# News for January 2021

The first month of 2021 has brought with it 5 papers, covering graph testing, Boolean function testing, and distribution testing — as well as database theory. Let’s dive into it.

Random walks and forbidden minors III: $$\mathrm{poly}(d/\varepsilon)$$-time partition oracles for minor-free graph classes, by Akash Kumar, C. Seshadhri, and Andrew Stolman (arXiv). Minor-closed bounded-degree graphs have a very nice property: denoting by $$d$$ the degree bound and $$n$$ the number of edges, it is always possible to partition any such graph into components of constant size, $$O_\varepsilon(1)$$, just by removing a linear number of edges, merely $$\varepsilon dn$$ ($$\varepsilon$$ being a small parameter). This is a crucial result in many graph property testing algorithms, those which rely on something called a “partition oracle”: loosely speaking, a routine which makes “few” queries to the graph, and is able to indicate which component of an underlying partition any given vertex belongs to. But what is “few” here? The first partition oracles made $$d^{\mathrm{poly}(d,1/\varepsilon)}$$ queries to the graph to answer any such request. This later got significantly improved to $$d^{\mathrm{log}(d/\varepsilon)}$$. Using spectral graph theory techniques previously developed by the authors (hence the “III” in the title), this work settles the question, achieving partition oracles which as good as it gets: making only $$\mathrm{poly}(d,1/\varepsilon)$$ queries to the graph! This in turns has immediate consequences for graph property testing, which the paper details.

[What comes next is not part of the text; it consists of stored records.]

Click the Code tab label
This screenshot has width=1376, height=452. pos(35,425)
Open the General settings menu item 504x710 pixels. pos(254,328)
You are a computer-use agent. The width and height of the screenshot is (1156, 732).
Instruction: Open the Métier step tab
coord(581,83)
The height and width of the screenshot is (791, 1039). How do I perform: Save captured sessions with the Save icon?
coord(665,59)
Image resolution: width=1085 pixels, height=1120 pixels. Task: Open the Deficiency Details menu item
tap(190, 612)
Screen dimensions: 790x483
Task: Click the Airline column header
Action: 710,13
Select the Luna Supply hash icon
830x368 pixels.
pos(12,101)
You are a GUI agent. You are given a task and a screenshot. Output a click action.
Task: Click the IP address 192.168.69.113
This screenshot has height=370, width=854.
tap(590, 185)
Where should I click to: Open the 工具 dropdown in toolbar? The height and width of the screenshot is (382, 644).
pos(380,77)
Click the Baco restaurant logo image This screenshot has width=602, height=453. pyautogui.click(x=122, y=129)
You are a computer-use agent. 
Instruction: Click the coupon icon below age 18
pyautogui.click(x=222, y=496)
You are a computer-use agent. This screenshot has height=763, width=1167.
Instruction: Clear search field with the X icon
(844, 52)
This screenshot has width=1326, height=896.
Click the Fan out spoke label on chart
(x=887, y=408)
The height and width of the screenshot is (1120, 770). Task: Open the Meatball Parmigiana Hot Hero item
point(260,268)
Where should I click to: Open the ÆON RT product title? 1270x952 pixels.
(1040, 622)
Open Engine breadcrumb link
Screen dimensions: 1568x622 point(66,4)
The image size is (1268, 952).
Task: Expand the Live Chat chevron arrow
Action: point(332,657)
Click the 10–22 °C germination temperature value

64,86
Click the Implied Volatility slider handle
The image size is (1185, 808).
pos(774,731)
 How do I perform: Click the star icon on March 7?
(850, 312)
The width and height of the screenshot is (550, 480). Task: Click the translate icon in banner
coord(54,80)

And since we are on the topic of oracles… more exciting news on that front:

Spectral Clustering Oracles in Sublinear Time, by Grzegorz Gluch, Michael Kapralov, Silvio Lattanzi, Aida Mousavifar, Christian Sohler (arXiv). Given a graph $$G$$ and an integer $$k$$, one often want to partition the graph into components $$C_1,C_2,\dots,C_k$$, such that each $$C_i$$ is well-connected and has few edges to the other $$C_j$$’s. But can we get ultra efficient algorithms for such spectral clusterings? Specifically, can we design oracles for them: sublinear-time algorithms which provide implicit access to an underlying “good” spectral clustering $$\hat{C}_1,\hat{C}_2,\dots,\hat{C}_k$$, by returning on any query vertex $$v$$ the index of the cluster $$\hat{C}_i$$ to which $$v$$ belongs? This paper introduces the question, and answers it in the affirmative: in more detail, it provides a spectral clustering oracle which, for any $$\varepsilon>0$$, has preprocessing time $$2^{\mathrm{poly}(k/\varepsilon)}n^{1/2+O(\varepsilon)}$$, query time $$n^{1/2+O(\varepsilon)}$$, and space $$n^{1/2+O(\varepsilon)}$$; and provides access to a clustering with relative error $$O(\varepsilon\log k)$$ per cluster. The paper also allows tradeoffs between query time and space, and discusses applications to the Local Computation Algorithms (LCA) model.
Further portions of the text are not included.